* **WHAT YOU ARE ASKED TO DO**
Write out, word for word, every line from the one where "Given: Open the Taşıma hedefi dropdown" occurs to the final line of the entries, and nothing beyond them.
==============================
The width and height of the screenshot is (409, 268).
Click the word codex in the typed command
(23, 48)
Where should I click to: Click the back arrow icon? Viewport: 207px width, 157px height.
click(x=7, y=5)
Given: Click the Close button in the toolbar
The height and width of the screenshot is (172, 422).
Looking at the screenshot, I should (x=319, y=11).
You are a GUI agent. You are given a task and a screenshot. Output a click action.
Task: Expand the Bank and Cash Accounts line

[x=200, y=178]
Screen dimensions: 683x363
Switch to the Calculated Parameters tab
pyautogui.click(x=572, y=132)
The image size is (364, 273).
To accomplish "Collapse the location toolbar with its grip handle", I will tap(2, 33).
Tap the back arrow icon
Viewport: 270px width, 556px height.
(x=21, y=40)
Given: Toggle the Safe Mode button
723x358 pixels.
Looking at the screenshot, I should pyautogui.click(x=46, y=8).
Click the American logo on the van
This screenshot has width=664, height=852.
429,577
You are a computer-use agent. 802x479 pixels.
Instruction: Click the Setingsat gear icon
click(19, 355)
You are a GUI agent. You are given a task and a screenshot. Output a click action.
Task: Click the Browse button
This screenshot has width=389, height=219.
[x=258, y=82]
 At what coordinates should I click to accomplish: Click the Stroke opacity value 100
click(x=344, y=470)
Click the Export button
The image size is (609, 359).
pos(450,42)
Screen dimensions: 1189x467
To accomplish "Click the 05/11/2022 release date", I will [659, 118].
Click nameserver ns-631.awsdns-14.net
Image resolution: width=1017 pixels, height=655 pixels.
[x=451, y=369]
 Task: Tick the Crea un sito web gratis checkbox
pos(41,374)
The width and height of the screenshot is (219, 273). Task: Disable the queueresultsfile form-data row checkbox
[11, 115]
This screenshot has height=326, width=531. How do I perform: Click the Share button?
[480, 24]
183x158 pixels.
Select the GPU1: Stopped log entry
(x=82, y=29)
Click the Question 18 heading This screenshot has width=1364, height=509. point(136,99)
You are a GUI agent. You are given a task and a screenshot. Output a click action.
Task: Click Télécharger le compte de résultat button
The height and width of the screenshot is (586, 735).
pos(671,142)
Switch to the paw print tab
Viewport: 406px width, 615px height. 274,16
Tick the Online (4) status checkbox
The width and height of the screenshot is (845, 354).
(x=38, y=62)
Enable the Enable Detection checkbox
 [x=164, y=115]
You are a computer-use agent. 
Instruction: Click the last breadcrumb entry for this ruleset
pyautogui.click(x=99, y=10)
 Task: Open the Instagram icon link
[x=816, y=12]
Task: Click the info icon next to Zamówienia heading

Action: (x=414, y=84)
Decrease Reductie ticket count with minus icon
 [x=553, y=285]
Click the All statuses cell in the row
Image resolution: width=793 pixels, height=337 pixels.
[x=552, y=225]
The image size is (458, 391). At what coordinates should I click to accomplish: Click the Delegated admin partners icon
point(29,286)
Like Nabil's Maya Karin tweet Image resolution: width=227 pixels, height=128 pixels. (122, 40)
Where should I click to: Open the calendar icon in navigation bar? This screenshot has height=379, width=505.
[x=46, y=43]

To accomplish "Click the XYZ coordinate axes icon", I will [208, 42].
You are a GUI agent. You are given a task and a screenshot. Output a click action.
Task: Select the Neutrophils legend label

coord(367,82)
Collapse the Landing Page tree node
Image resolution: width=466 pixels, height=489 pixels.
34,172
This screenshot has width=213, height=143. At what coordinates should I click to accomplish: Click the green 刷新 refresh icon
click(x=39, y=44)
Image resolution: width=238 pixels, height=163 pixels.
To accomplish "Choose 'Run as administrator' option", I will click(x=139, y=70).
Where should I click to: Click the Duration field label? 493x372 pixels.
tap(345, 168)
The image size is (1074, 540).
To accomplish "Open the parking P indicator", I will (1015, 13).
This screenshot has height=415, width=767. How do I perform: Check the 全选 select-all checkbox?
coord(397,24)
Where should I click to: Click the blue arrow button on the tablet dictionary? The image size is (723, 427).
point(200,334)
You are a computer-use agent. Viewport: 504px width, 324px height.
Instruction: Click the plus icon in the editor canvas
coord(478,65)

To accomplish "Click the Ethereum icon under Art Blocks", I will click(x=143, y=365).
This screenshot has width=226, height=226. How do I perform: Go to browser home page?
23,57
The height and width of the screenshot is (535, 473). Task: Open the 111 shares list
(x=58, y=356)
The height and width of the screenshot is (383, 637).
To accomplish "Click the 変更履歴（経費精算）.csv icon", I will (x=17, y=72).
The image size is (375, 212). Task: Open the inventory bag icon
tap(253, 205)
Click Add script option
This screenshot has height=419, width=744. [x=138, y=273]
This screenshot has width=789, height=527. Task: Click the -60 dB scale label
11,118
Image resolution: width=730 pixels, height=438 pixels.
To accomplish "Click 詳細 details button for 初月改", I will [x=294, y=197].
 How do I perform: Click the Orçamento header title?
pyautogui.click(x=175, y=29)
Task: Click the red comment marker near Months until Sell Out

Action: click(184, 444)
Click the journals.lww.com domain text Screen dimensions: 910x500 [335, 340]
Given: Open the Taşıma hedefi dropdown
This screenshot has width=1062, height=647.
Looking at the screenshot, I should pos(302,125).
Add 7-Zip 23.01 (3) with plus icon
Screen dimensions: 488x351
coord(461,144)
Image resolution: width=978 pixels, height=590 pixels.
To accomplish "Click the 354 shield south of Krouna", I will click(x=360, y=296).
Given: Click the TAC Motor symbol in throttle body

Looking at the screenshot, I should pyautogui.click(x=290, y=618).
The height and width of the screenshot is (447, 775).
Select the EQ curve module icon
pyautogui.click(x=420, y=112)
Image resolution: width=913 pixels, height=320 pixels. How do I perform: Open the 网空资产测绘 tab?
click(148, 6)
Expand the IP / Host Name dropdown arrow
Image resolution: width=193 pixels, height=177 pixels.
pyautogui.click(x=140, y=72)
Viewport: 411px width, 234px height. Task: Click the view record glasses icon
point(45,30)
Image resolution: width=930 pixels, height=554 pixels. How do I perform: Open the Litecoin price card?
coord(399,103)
==============================
* **ANSWER SECTION**
Given: Open the Taşıma hedefi dropdown
This screenshot has width=1062, height=647.
Looking at the screenshot, I should pos(302,125).
Add 7-Zip 23.01 (3) with plus icon
Screen dimensions: 488x351
coord(461,144)
Image resolution: width=978 pixels, height=590 pixels.
To accomplish "Click the 354 shield south of Krouna", I will click(x=360, y=296).
Given: Click the TAC Motor symbol in throttle body

Looking at the screenshot, I should pyautogui.click(x=290, y=618).
The height and width of the screenshot is (447, 775).
Select the EQ curve module icon
pyautogui.click(x=420, y=112)
Image resolution: width=913 pixels, height=320 pixels. How do I perform: Open the 网空资产测绘 tab?
click(148, 6)
Expand the IP / Host Name dropdown arrow
Image resolution: width=193 pixels, height=177 pixels.
pyautogui.click(x=140, y=72)
Viewport: 411px width, 234px height. Task: Click the view record glasses icon
point(45,30)
Image resolution: width=930 pixels, height=554 pixels. How do I perform: Open the Litecoin price card?
coord(399,103)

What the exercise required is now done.